A par com os resultados do inquérito, os jovens ativistas que participaram na segunda parte do estudo através de entrevistas complementares salientaram que estes sentimentos de ansiedade são agora mais generalizados entre os jovens, denominando-se como “encalhados pela lacuna geracional”. Uma das jovens, Luisa Neubauer, ativista climática de 25 anos que fez parte do movimento que forçou o governo alemão a reavaliar as suas políticas climáticas, garante que os jovens estão efetivamente a repensar ser pais. “Conheço muitas raparigas jovens que perguntam se ainda é bom ter filhos.”
Na perspetiva da ativista, esta realidade diz muito sobre a preocupação que existe perante a crise climática.
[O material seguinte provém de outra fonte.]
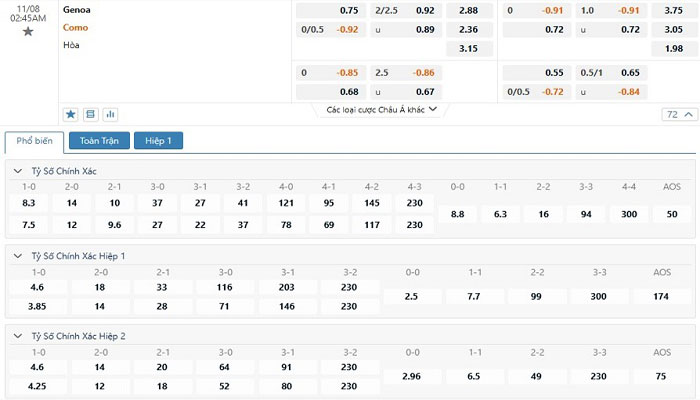Viewport: 700px width, 400px height.
Task: Select the 8.8 odds for 0-0 full-time score
Action: pos(457,214)
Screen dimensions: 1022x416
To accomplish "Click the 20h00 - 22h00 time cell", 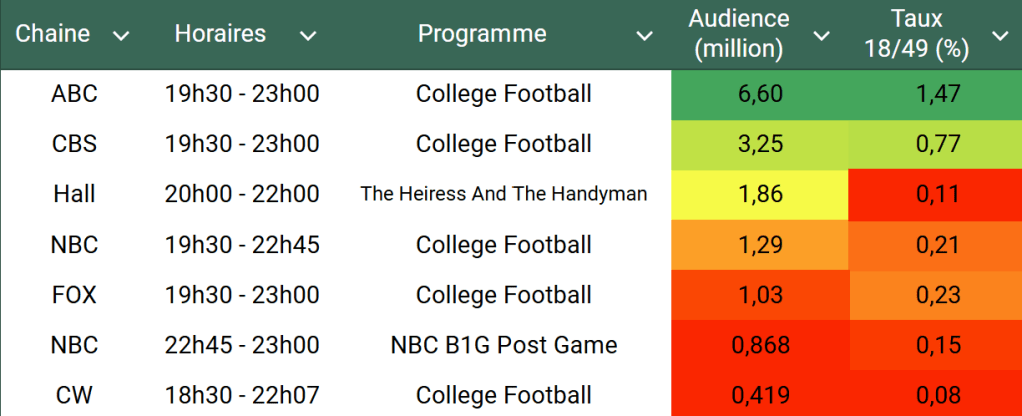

E, acrescenta, “os governos continuam a falhar, uma vez que as emissões estão a subir para níveis recorde”.
Também Mitzi Tan, de 23 anos de idade, contou que cresceu a ter medo de se afogar no próprio quarto e que essa ansiedade climática se deve ao “profundo sentimento de traição devido à inação governamental”. “A sociedade diz-me que esta ansiedade é um medo irracional que precisa de ser superado, um medo que a meditação e mecanismos saudáveis de lidar com o problema ‘resolverão’ [mas] para enfrentar a nossa crescente ansiedade climática, precisamos de justiça.”
“Este estudo pinta um quadro horrível da ansiedade climática generalizada entre as crianças e jovens”, salientou Caroline Hickman, professora de Psicologia Climática na Universidade de Bath, na Inglaterra, e líder do estudo, acrescentando que este estudo deveria ser um estímulo para a mudança. “Para proteger a saúde mental e o bem-estar dos jovens, os que estão no poder devem agir para reduzir stress e angústia através do reconhecimento, compreensão e validação dos medos e da dor dos jovens, reconhecendo os seus direitos e colocando-os no centro da elaboração de políticas”, lê-se no estudo.
À atenção da ONU
Esta investigação, a somar a outras que também encontraram elevados níveis de ansiedade relacionados com a crise climática em todo o mundo (incluindo o receio de ter filhos), destacou ainda que se deve reconhecer os obstáculos que existem e englobar os fatores relacionais, psicossociais, culturais, éticos, legais e políticos. Além disso, face aos resultados do inquérito, para que se consiga dar maior capacidade de resposta às crianças e aos jovens, há a necessidade de uma investigação ainda mais aprofundada sobre esta crise emergente de saúde pública.
François Hollande, presidente de França quando o Acordo de Paris foi assinado, em 2015, instou os governos que se vão reunir entre 31 de outubro e 12 de novembro, em Glasgow Escócia, na Cop26 (26ª conferência da ONU sobre Alterações Climáticas), a terem o estudo em atenção, para que uma ação conjunta em prol das gerações mais jovens do futuro seja tomada com urgência. “Seis anos depois do Acordo de Paris, devemos abrir os nossos olhos à violência das alterações climáticas, ao seu impacto no nosso planeta, e também à saúde mental da nossa juventude, como este alarmante estudo demonstra”, salientou, citado pelo The Guardian.
Também no início deste mês, a Unicef descobriu que crianças e jovens de todo o mundo são as principais vítimas da crise climática, com mil milhões de crianças em “risco extremo” devido aos impactos do aquecimento.